8. I am active in the community -- several different communities, actually.  We do Cub Scouts near home, sports near the former home, and the boys' school is in a separate part if town entirely.  I've coached Pop Warner football teams, taught Art lessons, made signs and hung banners, and picked up trash and folded chairs after many an event.  I remember hearing a teacher complain about seeing a student and family while grocery shopping, but I think it's so cool when I hear "Coach Joel!" or "Mr. Nauton!" and see one of my kids around town.  Although it's probably like the All-Star giving autographs, it gets old after a while...?

9.  I have three sons, one each in high/middle/elementary school. They were my inspiration for taking this leap, my encouragement and tutors during the return to school, and my connections as I enter the world of 8-15 year olds ("what is a justin beiber again?").  Mostly through the use of the word "no" I am able to stay in touch with the modern student's world, as in "No, you may not see that movie/watch that show/play that song one more time/wear your pants like that/have a girlfriend" etc, etc.  I also have a constant supply of book recommendations, pop culture questions, technology upgrade requests, and a captive audience when I want to experiment try out a new lesson plan or classroom behavior strategy.

Application Time!

I'm not sure what is worse: this line from a local school district:

"We received over 400 applications and only hired 10 new teachers."

...or the dreaded "Tell us about yourself" introduction letter?

I was never good at self-evaluations at work, either too critical or too much the braggart -- but "I really didn't do much of anything" won't get one a raise, and "This place would collapse into rubble without me" doesn't endear one to immediate supervisors.  Now I need to tell principals why they should hire me to work in one of their classrooms, and I'm out on the tightrope, balancing between the feeling that I have no idea what I'm doing and announcing myself as the second coming of Socrates.

So why should a principal hire me?  Let me count the ways...

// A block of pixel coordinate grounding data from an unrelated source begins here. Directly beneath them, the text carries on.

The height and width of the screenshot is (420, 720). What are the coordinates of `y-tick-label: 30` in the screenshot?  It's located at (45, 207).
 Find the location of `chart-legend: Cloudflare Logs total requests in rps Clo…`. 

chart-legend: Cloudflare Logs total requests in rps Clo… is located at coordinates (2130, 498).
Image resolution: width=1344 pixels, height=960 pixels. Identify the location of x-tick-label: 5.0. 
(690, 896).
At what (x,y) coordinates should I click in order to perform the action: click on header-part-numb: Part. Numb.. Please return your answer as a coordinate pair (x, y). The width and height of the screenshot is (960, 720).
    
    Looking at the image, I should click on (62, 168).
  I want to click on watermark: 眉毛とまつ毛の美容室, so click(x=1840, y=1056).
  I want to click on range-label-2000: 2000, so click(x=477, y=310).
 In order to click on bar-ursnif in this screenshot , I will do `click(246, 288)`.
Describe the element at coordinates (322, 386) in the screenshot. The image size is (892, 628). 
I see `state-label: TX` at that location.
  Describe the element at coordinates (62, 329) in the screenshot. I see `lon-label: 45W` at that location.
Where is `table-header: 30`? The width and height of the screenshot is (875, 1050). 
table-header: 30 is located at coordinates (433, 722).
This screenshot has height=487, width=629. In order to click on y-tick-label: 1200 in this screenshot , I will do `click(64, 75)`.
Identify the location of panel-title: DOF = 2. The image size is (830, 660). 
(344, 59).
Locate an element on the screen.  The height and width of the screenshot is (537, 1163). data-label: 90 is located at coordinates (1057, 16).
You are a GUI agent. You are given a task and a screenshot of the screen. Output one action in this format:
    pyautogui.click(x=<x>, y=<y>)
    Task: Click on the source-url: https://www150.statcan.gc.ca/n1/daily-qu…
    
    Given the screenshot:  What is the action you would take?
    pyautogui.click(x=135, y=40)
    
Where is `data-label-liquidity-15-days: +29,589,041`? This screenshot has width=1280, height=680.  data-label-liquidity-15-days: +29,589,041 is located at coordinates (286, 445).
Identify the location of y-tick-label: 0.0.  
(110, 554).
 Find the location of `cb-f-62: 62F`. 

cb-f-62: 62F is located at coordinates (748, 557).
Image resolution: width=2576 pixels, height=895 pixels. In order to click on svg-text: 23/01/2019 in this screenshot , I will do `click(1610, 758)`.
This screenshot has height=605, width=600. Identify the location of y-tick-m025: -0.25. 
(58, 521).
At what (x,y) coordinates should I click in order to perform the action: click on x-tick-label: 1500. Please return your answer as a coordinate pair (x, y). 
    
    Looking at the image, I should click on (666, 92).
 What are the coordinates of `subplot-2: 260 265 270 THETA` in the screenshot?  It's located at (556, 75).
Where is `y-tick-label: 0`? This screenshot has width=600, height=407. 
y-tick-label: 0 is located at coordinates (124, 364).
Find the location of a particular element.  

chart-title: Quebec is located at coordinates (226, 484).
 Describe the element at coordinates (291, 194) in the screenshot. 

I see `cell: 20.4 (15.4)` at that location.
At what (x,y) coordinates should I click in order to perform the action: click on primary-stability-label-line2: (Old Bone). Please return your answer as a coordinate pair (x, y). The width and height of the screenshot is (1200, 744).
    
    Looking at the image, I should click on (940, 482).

  1. I enjoy kids.  They amaze me when they learn, inspire me when they create, crack me up just by walking in the door and saying good morning.
  2. I love learning.  Through reading, hearing, watching, doing -- even trying to do but messing things up can be some learning. I love learning about new things I've never heard of before and learning something new about things I thought I knew all about.  I love sharing the "Wow, that was cool!" moment with others when we learn together.
  3. I think it is very important to set a good example, to walk the walk after (and sometimes during) talking the talk -- teachers/parents/adults should do the same things we tell children they should do, such as read a book, get out in the fresh air, visit a museum, make friends with a bully, sit up straight...
  4. I enjoy what I do.  If we have to work or do a task, might as well do it with a smile, do it well, do it right the first time.  It sounds corny, but I cannot wait to have a job I am really going to look forward to going to each morning!
  5. I know how to listen to and talk with a wide variety of people, even unhappy ones.  I was in retail sales for 20 years and have heard every complaint, excuse, and con in the book.  I will be able to efficiently communicate and cooperate with parents and co-workers, and be able to calmly handle any difficulties that might arise.
  6. Speaking of years, I have lived a few more than most rookie teachers, which means not only do I have a bit of that distinguished, professorial gray, but I'm definitely in this job for life.  I plan on spending at least the next 30 years (just enough to pay off the student loans!) as a teacher.  It is who I am, it is what I want to do.